As the permafrost on Bolshoy Lyakhovsky Island in eastern Siberia melted, a mummified brown bear that lived more than three thousand five hundred years ago emerged.
In an effort to advance research on extinct animals, researchers are now preparing to perform an autopsy on the bear.
The female bear was found by reindeer herders in 2020 jutting out of the permafrost. It was given the name Etherican brown bear because it was discovered just east of the Bolshoy Etherican River.
“This find is absolutely unique: the complete carcass of an ancient brown bear,” said Maxim Cheprasov, laboratory chief at the Lazarev Mammoth Museum Laboratory at the North-Eastern Federal University in Yakutsk, eastern Siberia.
The extreme temperatures helped preserve the bear’s soft tissue as well as the remains of its final meal — bird feathers and plants — for 3,460 years. The bear stands 1.55 meters (5.09 feet) tall and weighs nearly 78 kilograms.
Scientists in Siberia were able to examine the bear’s brain and internal organs as well as conduct a variety of cellular, microbiological, virological, and genetic studies after successfully cutting through the bear’s thick hide.

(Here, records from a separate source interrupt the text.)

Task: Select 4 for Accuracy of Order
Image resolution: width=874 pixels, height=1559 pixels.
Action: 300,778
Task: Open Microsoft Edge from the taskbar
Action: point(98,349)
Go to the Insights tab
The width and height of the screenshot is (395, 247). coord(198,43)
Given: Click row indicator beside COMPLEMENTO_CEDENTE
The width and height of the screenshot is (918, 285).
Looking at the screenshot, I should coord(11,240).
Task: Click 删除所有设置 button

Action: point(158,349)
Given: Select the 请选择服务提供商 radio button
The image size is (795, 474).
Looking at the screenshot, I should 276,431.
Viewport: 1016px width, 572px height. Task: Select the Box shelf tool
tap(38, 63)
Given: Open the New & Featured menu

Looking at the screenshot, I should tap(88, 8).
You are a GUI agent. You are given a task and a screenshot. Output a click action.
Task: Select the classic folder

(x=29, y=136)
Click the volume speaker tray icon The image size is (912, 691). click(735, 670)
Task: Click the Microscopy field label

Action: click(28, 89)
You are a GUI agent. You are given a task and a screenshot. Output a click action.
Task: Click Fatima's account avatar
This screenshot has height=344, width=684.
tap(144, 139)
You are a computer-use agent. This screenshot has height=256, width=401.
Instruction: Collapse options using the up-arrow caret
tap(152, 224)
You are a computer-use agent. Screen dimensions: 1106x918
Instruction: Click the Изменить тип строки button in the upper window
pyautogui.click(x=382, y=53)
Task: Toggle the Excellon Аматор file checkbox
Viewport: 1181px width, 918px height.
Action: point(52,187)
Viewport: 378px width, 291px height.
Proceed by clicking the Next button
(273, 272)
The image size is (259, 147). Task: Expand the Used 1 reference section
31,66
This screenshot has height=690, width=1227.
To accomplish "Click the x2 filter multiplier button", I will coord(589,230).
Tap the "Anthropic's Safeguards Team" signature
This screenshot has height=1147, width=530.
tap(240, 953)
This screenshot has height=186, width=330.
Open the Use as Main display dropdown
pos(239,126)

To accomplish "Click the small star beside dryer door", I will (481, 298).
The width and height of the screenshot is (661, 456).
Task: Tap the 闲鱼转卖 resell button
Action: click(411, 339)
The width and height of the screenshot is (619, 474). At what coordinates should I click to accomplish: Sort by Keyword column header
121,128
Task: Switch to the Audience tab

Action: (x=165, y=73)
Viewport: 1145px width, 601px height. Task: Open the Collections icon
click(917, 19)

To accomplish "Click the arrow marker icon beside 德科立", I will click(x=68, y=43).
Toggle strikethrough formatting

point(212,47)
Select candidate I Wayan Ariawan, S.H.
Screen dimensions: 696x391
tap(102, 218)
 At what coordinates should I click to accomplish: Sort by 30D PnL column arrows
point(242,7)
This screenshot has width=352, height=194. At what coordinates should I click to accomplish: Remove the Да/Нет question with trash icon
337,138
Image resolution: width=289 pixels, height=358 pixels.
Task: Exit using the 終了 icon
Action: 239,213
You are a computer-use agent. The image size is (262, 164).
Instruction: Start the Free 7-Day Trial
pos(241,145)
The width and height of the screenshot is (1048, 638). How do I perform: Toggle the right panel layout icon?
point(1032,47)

“For the first time, a carcass with soft tissues has fallen into the hands of scientists, giving us the opportunity to study the internal organs and examine the brain,” said Cheprasov.
“Genetic analysis has shown that the bear does not differ in mitochondrial DNA from the modern bear from the north-east of Russia — Yakutia and Chukotka,” Cheprasov said.
He said the bear was probably two to three years old when it died from an injury to its spinal column.
However, it is unknown how the bear got to the island, which is now separated from the mainland by a strait measuring 50 kilometers. It may have crossed over ice, swum over, or the island might still have been part of the mainland.